Re: [PATCH v19 037/130] KVM: TDX: Make KVM_CAP_MAX_VCPUS backend specific

Sean Christopherson <seanjc@xxxxxxxxxx> · Thu, 9 May 2024 09:35:57 -0700

On Mon, Feb 26, 2024, isaku.yamahata@xxxxxxxxx wrote:
> From: Isaku Yamahata <isaku.yamahata@xxxxxxxxx>
> 
> TDX has its own limitation on the maximum number of vcpus that the guest
> can accommodate.  Allow x86 kvm backend to implement its own KVM_ENABLE_CAP
> handler and implement TDX backend for KVM_CAP_MAX_VCPUS.  user space VMM,
> e.g. qemu, can specify its value instead of KVM_MAX_VCPUS.
> 
> When creating TD (TDH.MNG.INIT), the maximum number of vcpu needs to be
> specified as struct td_params_struct.  and the value is a part of
> measurement.  The user space has to specify the value somehow.  There are
> two options for it.
> option 1. API (Set KVM_CAP_MAX_VCPU) to specify the value (this patch)

When I suggested adding a capability[*], the intent was for the capability to
be generic, not buried in TDX code.  I can't think of any reason why this can't
be supported for all VMs on all architectures.  The only wrinkle is that it'll
require a separate capability since userspace needs to be able to detect that
KVM supports restricting the number of vCPUs, but that'll still be _less_ code.

[*] https://lore.kernel.org/all/YZVsnZ8e7cXls2P2@xxxxxxxxxx

> +static int vt_max_vcpus(struct kvm *kvm)
> +{
> +	if (!kvm)
> +		return KVM_MAX_VCPUS;
> +
> +	if (is_td(kvm))
> +		return min(kvm->max_vcpus, TDX_MAX_VCPUS);
> +
> +	return kvm->max_vcpus;

This is _completely_ orthogonal to allowing userspace to restrict the maximum
number of vCPUs.  And unless I'm missing something, it's also ridiculous and
unnecessary at this time.  KVM x86 limits KVM_MAX_VCPUS to 4096:

  config KVM_MAX_NR_VCPUS
	int "Maximum number of vCPUs per KVM guest"
	depends on KVM
	range 1024 4096
	default 4096 if MAXSMP
	default 1024
	help

whereas the limitation from TDX is apprarently simply due to TD_PARAMS taking
a 16-bit unsigned value:

  #define TDX_MAX_VCPUS  (~(u16)0)

i.e. it will likely be _years_ before TDX's limitation matters, if it ever does.
And _if_ it becomes a problem, we don't necessarily need to have a different
_runtime_ limit for TDX, e.g.

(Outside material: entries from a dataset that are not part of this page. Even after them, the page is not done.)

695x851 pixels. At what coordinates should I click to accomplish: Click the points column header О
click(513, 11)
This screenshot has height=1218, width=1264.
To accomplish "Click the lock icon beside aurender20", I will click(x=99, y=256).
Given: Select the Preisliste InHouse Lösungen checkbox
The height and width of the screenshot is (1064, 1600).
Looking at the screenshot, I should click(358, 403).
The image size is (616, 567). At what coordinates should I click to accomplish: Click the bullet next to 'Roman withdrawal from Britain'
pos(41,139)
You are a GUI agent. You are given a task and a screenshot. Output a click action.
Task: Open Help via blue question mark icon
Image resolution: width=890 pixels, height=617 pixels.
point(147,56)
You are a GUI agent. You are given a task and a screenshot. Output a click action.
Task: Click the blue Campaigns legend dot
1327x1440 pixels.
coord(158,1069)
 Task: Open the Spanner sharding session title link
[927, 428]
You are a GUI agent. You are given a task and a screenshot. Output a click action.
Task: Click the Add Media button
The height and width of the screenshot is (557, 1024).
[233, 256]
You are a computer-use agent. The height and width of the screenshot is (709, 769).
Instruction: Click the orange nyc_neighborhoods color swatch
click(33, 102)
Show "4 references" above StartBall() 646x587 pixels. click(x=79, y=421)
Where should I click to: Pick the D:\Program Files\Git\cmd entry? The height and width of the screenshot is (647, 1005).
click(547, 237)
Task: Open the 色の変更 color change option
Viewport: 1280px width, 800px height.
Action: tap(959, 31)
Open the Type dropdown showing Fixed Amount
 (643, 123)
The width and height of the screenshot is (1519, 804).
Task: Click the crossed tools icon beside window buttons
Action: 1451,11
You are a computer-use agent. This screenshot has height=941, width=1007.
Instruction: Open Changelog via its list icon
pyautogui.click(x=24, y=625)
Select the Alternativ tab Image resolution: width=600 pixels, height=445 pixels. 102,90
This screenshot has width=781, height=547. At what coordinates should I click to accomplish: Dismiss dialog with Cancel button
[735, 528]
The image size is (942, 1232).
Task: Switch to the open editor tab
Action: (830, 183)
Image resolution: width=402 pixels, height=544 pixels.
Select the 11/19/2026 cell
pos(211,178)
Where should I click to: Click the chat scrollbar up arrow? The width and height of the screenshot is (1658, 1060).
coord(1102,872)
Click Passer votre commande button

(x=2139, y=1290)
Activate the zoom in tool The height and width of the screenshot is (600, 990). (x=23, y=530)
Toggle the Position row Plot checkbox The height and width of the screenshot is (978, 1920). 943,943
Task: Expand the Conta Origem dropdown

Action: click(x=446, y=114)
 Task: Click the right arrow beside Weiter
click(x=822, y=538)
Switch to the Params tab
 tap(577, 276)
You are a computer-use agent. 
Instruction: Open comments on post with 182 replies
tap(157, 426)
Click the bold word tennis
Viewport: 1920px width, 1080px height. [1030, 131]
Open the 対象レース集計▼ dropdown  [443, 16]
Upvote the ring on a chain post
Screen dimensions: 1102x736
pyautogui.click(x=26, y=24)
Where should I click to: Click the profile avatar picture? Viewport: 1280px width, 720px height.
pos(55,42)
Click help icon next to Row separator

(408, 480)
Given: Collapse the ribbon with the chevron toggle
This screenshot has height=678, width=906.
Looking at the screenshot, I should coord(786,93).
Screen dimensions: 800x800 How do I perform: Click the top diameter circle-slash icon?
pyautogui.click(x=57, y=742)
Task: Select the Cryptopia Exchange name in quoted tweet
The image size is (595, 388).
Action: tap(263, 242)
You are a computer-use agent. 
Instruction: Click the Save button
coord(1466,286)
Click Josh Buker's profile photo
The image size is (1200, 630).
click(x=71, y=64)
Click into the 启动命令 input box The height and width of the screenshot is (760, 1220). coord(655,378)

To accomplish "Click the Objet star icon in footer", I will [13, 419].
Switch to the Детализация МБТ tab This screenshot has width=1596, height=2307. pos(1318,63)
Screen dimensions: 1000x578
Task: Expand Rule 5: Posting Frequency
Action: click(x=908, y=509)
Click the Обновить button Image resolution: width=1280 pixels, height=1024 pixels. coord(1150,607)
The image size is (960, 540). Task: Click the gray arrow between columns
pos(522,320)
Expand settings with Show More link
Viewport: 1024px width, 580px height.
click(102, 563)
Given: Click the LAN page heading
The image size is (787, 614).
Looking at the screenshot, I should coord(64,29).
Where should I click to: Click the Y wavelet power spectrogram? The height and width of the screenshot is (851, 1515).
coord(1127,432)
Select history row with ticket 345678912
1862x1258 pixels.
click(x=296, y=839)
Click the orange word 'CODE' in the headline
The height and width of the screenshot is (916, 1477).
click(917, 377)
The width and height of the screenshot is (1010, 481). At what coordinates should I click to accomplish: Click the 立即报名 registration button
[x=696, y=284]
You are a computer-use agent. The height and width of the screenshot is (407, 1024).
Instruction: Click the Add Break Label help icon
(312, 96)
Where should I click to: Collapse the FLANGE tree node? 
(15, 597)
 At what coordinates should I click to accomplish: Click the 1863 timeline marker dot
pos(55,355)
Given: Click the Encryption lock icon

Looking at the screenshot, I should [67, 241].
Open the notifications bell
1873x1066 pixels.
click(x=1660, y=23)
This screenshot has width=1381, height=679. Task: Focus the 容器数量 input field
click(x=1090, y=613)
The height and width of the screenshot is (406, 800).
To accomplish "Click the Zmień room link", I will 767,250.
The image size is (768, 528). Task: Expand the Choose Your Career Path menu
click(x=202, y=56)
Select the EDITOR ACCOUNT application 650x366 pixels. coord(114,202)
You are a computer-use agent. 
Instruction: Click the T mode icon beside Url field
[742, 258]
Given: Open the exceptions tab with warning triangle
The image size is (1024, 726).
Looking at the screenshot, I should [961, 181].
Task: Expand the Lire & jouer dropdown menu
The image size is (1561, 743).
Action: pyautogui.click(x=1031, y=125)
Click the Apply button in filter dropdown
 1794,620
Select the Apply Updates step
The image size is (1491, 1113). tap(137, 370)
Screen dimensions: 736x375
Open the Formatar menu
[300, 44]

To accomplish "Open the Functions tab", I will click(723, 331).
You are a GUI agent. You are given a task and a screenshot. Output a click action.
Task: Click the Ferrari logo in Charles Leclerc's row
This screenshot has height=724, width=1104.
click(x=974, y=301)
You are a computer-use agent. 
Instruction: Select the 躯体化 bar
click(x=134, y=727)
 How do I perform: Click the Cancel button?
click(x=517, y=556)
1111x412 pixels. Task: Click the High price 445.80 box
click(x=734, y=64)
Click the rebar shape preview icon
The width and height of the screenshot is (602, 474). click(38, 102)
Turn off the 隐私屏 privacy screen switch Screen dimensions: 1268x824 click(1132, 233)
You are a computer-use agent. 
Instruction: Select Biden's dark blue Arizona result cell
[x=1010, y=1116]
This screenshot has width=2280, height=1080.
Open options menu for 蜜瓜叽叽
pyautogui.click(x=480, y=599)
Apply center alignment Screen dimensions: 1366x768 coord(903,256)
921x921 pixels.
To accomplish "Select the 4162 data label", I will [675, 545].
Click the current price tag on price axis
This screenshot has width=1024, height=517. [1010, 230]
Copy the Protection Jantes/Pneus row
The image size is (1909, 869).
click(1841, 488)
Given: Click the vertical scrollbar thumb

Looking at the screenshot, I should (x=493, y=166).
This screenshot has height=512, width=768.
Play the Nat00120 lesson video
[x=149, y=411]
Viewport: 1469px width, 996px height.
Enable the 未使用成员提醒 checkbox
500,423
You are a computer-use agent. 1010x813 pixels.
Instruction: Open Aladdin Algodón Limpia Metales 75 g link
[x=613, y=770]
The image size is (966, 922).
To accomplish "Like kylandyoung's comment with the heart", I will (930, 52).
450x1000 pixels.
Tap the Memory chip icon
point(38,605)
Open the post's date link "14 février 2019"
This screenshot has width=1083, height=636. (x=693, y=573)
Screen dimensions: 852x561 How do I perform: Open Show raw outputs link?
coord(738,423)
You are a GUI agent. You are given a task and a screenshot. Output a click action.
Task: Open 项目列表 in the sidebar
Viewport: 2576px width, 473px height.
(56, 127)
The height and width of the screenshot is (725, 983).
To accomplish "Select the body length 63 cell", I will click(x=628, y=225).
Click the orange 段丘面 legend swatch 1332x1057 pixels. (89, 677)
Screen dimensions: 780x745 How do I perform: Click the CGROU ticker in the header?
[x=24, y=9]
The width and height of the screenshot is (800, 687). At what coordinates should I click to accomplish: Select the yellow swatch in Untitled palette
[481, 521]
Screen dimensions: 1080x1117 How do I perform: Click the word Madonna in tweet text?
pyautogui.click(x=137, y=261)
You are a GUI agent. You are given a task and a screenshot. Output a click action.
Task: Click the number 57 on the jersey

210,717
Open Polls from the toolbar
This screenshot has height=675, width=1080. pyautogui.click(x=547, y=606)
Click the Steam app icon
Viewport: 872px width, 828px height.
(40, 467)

TDX support could be conditioned on KVM_MAX_NR_VCPUS
being <= 64k.

So rather than add a bunch of pointless plumbing, just throw in

diff --git a/arch/x86/kvm/vmx/tdx.c b/arch/x86/kvm/vmx/tdx.c
index 137d08da43c3..018d5b9eb93d 100644
--- a/arch/x86/kvm/vmx/tdx.c
+++ b/arch/x86/kvm/vmx/tdx.c
@@ -2488,6 +2488,9 @@ static int setup_tdparams(struct kvm *kvm, struct td_params *td_params,
                return -EOPNOTSUPP;
        }
 
+       BUILD_BUG_ON(CONFIG_KVM_MAX_NR_VCPUS <
+                    sizeof(td_params->max_vcpus) * BITS_PER_BYTE);
+
        td_params->max_vcpus = kvm->max_vcpus;
        td_params->attributes = init_vm->attributes;
        /* td_params->exec_controls = TDX_CONTROL_FLAG_NO_RBP_MOD; */